── DATA EXTRACT ──

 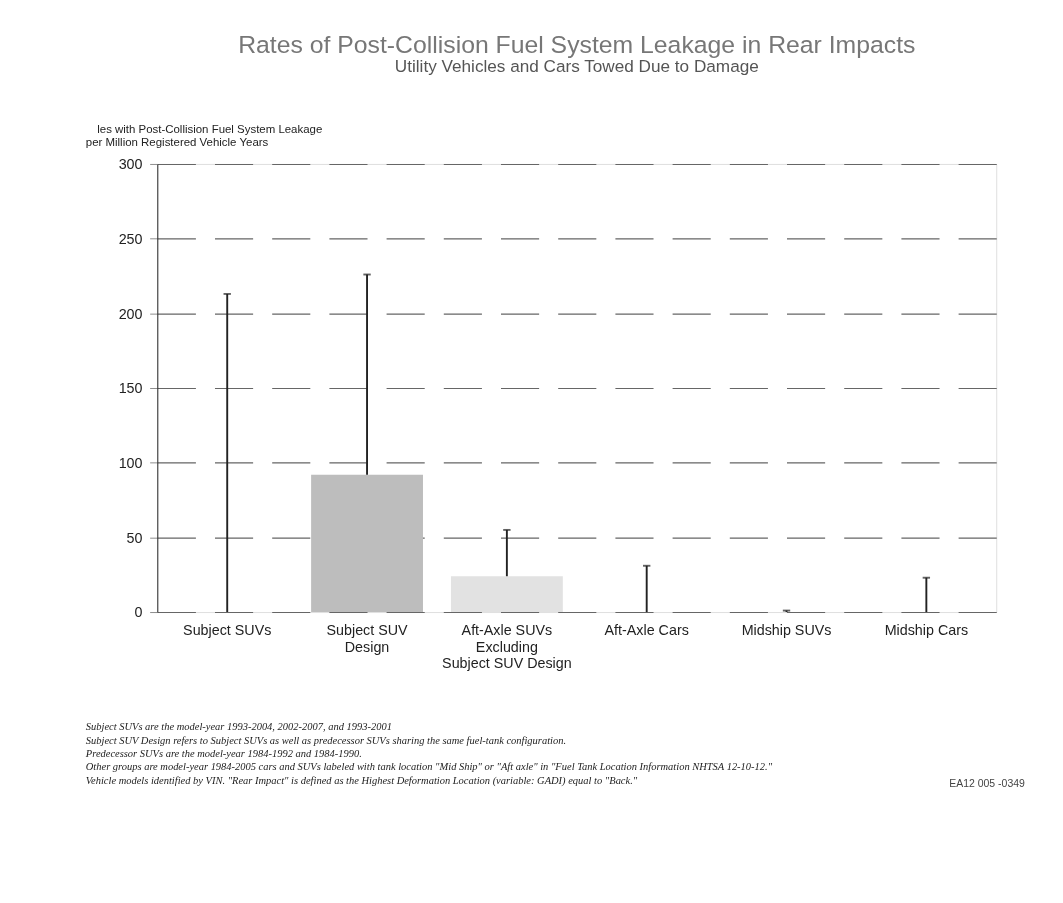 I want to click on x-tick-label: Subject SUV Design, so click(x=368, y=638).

───
── DATA EXTRACT ──

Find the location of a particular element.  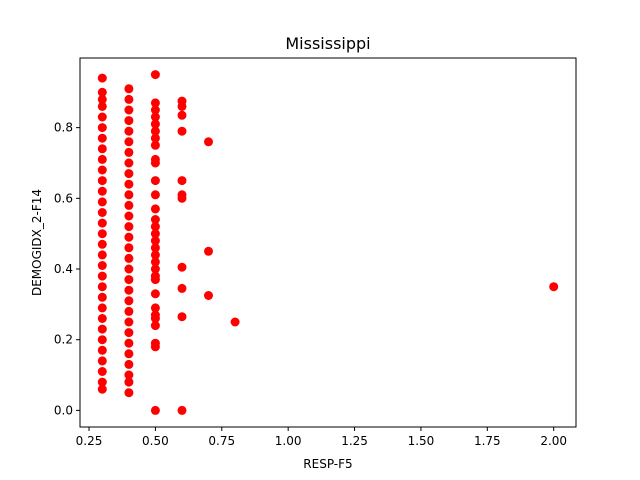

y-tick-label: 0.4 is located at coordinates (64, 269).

───
── DATA EXTRACT ──

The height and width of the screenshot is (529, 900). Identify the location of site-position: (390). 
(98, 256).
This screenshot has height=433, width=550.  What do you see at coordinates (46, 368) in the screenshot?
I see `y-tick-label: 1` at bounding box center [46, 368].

───

#### [JOB ITEM]
Please extract every line of the listing above that contains the string "screenshot". Case counts.

#### [TASK SOLUTION]
The height and width of the screenshot is (529, 900). Identify the location of site-position: (390). 
This screenshot has height=433, width=550.  What do you see at coordinates (46, 368) in the screenshot?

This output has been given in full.